• **TEXTO APRESENTADO**
==========
Destas experiências, estudou-se um novo instrumento normativo, aproveitando os aspectos positivos das anistias anteriores, a exemplo de sua essência humanitária e da isenção de multas, e corrigindo deficiências recorrentes, como os altos valores fixados para a expedição das carteiras de identidade, o rigorismo burocrático, a limitação do pleno direito ao exercício de atividades laborais e a deficiência na divulgação para a população interessada.

Importante ressaltar, ainda, que a proposta de “anistia” vem no exato momento em que os povos da América Latina buscam a sua efetiva integração econômica, social e cultural, com vistas à formação de uma comunidade latino-americana de nações, princípio fundamental da Constituição da República Federativa do Brasil de 1988, conforme disposto no parágrafo único do artigo 4º, a exemplo do Acordo sobre Residência para Nacionais dos Estados Partes do Mercosul, Bolívia e Chile, em vias de entrar em vigor, e que tem demonstrado ser um grande acerto da política internacional brasileira.

Também é certo que a grave situação vivida por milhares de estrangeiros irregulares que aqui já se encontram estabelecidos acaba por torná-los possíveis vítimas da exploração de “empresários” inescrupulosos, fomentando a criminosa indústria do tráfico de pessoas, como cediço, só menor que a do tráfico de drogas e de armas, materializando a relevância da medida.

Por esses motivos que o Governo brasileiro se posiciona mais uma vez com ações de cidadania e de respeito aos direitos humanos, na contramão de alguns governos que dizem cumprir seu papel, quando na verdade “lavam as mãos” obstaculizando, e até impedindo, a entrada destes com inaceitáveis gestos quase criminosos que se revestem de xenofobia e intolerância em grave desacordo com os compromissos internacionais assumidos em temas de direitos humanos.

Uma chamada “regulação dos fluxos migratórios” só será possível com muito diálogo em que autoridades discutam o que levam as pessoas a migrarem e combatam essas causas e não o seu fruto, que são os migrantes. Criminalizar a migração irregular só nos tenciona a caminhar para que, amanhã, a pessoa que pretende residir em determinado território faça-o de qualquer sorte, porém, burlando as leis daquele país. Com isso, só quem ganha são as organizações criminosas especializadas em falsificação de documentos e até no tráfico de pessoas e de migrantes que acabam por se fortalecer.
==========
• **TAREFAS PEDIDAS**
[a] Diga se cada afirmação concorda com o texto apresentado, respondendo sim ou não e citando as palavras que decidem: (i) o novo instrumento manteve a isenção de multas das anistias anteriores; (ii) o Acordo sobre Residência do Mercosul, Bolívia e Chile já está em vigor; (iii) a indústria do tráfico de pessoas é maior que a do tráfico de drogas.
[b] Segundo o texto apresentado, em que parte da Constituição de 1988 está o princípio da formação de uma comunidade latino-americana de nações?
[c] Devolva, sem nenhuma alteração, tudo o que vai de "Também é certo" até "relevância da medida." no texto apresentado.

• **DADOS FORNECIDOS**
==========
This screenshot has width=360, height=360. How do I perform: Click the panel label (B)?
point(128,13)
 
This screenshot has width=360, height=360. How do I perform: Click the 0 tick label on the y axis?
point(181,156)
==========
• **RESPOSTAS**
[a]
(i) Sim: "aproveitando os aspectos positivos das anistias anteriores, a exemplo de sua essência humanitária e da isenção de multas"
(ii) Não: "em vias de entrar em vigor"
(iii) Não: "só menor que a do tráfico de drogas e de armas"

[b] No parágrafo único do artigo 4º.

[c]
Também é certo que a grave situação vivida por milhares de estrangeiros irregulares que aqui já se encontram estabelecidos acaba por torná-los possíveis vítimas da exploração de “empresários” inescrupulosos, fomentando a criminosa indústria do tráfico de pessoas, como cediço, só menor que a do tráfico de drogas e de armas, materializando a relevância da medida.